La questione prospettata, infatti, richiede l’illegittimità costituzionale dell’art. 649 cod. proc. pen. «nella parte in cui non prevede l’applicabilità della disciplina del divieto di un secondo giudizio al caso in cui l’imputato sia stato giudicato, con provvedimento irrevocabile, per il medesimo fatto, nell’ambito di un procedimento amministrativo per l’applicazione di una sanzione alla quale debba riconoscersi natura penale ai sensi della Convenzione per la salvaguardia dei Diritti dell’Uomo e delle Libertà fondamentali e dei relativi Protocolli».

Si evidenzia che l’accoglimento di una tale questione determinerebbe un’incertezza quanto al tipo di risposta sanzionatoria – amministrativa o penale – che l’ordinamento ricollega al verificarsi di determinati comportamenti, in base alla circostanza aleatoria del procedimento definito più celermente.

Infatti, l’intervento richiesto non determinerebbe una forma di coordinamento, tra i due procedimenti – penale e amministrativo – cosicché la preclusione del secondo procedimento scatterebbe in base al provvedimento divenuto per primo irrevocabile.

La stessa Corte rimettente sottolinea, poi, che l’incertezza e la casualità delle sanzioni applicabili potrebbero a loro volta dar luogo alla violazione di altri principi costituzionali.

187 TER

Parimenti inammissibile è la questione sollevata dalla sezione tributaria della Corte di cassazione, in ordine all’art. 187-ter, comma 1, del d.lgs. n. 58 del 1998, in quanto formulata in maniera dubitativa e perplessa.

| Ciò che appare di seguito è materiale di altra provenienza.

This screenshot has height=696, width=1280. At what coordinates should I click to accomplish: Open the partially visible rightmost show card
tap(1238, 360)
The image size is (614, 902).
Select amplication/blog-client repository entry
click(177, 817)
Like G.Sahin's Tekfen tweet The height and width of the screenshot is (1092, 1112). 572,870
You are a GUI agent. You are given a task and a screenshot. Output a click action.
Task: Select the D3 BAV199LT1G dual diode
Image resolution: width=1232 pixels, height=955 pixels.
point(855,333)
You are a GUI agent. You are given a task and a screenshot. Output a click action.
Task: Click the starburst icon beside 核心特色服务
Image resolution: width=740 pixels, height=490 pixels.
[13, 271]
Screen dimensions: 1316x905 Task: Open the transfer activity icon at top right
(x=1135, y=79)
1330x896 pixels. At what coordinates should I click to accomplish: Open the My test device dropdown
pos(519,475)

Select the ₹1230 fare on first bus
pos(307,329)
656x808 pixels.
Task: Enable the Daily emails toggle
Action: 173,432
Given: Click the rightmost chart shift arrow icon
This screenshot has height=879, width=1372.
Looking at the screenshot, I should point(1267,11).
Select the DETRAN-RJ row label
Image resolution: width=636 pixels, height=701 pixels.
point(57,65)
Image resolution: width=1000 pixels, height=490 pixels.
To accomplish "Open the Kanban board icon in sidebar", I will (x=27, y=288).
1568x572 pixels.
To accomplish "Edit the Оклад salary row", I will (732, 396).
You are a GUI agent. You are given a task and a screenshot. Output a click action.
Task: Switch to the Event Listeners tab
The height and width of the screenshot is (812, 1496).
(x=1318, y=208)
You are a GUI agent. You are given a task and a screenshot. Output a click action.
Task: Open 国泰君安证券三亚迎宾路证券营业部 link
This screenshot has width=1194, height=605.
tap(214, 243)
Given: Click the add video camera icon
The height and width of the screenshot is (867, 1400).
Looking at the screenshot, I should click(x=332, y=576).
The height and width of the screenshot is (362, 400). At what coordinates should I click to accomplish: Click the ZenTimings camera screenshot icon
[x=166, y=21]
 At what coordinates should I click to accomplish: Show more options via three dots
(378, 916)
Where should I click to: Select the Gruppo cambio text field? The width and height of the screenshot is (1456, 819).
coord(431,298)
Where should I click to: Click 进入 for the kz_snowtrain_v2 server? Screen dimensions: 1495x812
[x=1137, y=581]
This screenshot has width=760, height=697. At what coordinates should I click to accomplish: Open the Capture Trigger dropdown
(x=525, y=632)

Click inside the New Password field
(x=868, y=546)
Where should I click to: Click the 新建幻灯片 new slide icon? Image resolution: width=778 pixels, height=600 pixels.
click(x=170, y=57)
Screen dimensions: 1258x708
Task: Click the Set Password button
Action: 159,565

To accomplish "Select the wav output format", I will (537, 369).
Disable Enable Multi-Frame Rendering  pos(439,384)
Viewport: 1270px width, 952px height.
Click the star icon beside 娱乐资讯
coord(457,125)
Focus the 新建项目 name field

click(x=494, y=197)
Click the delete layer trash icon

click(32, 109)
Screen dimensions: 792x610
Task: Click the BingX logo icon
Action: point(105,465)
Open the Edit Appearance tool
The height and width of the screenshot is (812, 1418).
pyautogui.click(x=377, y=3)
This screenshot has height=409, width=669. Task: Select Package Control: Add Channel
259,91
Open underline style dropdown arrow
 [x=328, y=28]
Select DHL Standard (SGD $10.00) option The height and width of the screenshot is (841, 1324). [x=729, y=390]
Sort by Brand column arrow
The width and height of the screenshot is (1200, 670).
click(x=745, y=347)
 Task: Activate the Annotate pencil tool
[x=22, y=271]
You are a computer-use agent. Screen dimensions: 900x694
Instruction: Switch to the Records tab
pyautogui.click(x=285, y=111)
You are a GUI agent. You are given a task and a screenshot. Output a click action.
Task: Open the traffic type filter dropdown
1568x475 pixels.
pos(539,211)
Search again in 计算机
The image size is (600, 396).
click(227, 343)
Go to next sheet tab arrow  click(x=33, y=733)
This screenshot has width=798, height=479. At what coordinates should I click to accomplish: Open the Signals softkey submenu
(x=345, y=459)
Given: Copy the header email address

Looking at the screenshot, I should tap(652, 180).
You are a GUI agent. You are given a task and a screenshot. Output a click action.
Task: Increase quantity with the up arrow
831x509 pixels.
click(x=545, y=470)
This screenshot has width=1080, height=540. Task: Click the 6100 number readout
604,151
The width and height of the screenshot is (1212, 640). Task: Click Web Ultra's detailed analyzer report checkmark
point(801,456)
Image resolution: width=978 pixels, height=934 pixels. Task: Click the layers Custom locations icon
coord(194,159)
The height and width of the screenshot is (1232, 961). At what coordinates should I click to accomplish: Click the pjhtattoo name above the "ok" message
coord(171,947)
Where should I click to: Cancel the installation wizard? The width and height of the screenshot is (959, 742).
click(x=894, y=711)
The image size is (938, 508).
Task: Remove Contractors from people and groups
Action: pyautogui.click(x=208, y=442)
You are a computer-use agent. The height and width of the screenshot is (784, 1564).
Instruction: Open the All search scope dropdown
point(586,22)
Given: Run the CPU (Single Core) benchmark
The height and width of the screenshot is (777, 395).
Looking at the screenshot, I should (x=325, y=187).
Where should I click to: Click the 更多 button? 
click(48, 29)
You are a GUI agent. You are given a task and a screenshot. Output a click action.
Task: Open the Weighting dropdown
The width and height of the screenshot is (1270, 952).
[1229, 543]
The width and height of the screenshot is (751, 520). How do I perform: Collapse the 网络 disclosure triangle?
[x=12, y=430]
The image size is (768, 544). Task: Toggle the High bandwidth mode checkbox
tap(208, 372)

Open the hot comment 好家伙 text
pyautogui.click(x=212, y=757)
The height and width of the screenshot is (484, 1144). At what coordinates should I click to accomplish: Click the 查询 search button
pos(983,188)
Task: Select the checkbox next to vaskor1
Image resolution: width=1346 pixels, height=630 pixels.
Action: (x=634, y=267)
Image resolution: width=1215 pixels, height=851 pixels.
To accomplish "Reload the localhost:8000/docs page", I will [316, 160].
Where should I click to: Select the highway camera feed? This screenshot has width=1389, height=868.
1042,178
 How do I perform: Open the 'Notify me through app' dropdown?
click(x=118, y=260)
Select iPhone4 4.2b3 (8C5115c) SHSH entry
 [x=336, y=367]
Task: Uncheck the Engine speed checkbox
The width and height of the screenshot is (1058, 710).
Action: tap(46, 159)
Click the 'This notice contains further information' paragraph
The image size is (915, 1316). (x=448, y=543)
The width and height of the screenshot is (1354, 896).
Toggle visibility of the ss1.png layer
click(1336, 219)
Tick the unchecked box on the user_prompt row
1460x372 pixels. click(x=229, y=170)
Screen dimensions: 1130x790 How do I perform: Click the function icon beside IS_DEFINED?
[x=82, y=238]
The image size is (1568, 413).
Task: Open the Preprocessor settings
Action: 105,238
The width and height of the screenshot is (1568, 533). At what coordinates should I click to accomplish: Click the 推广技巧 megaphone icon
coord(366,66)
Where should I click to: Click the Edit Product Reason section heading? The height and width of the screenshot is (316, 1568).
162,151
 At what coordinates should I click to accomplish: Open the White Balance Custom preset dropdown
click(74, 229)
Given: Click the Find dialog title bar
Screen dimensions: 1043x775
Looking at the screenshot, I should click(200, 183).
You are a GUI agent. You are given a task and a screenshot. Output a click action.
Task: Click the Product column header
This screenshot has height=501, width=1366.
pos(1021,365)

Appare chiaro l’orientamento dei giudici di Strasburgo di rimproverare agli organi giurisdizionali la mancata disapplicazione [sic] di un principio (ne bis in idem) che il legislatore nazionale ha introdotto in materia penale ma non nei rapporti tra sanzione amministrativa di natura penale e sanzione penale» e che il principio affermato dalla Corte europea sarebbe «bidirezionale» – nel senso che esso troverebbe applicazione sia nel caso di sanzione amministrativa precedente quella penale, sia nel caso inverso, come quello occorso nella specie, nel quale il giudizio penale si è esaurito prima di quello amministrativo ancora sub iudice.

In tal modo, la Corte rimettente non scioglie i dubbi che essa stessa formula quanto alla compatibilità tra la giurisprudenza della Corte europea dei diritti dell’uomo e i principi del diritto dell’Unione europea – sia in ordine alla eventuale non applicazione della normativa interna, sia sul possibile contrasto tra l’interpretazione del principio del ne bis in idem prescelta dalla Corte europea dei diritti dell’uomo e quella adottata nell’ordinamento dell’Unione europea, anche in considerazione dei principi delle direttive europee che impongono di verificare l’effettività, l’adeguatezza e la dissuasività delle sanzioni residue.

L’incertezza del petitum, ciò che costituisce ulteriore ragione di inammissibilità della questione sollevata.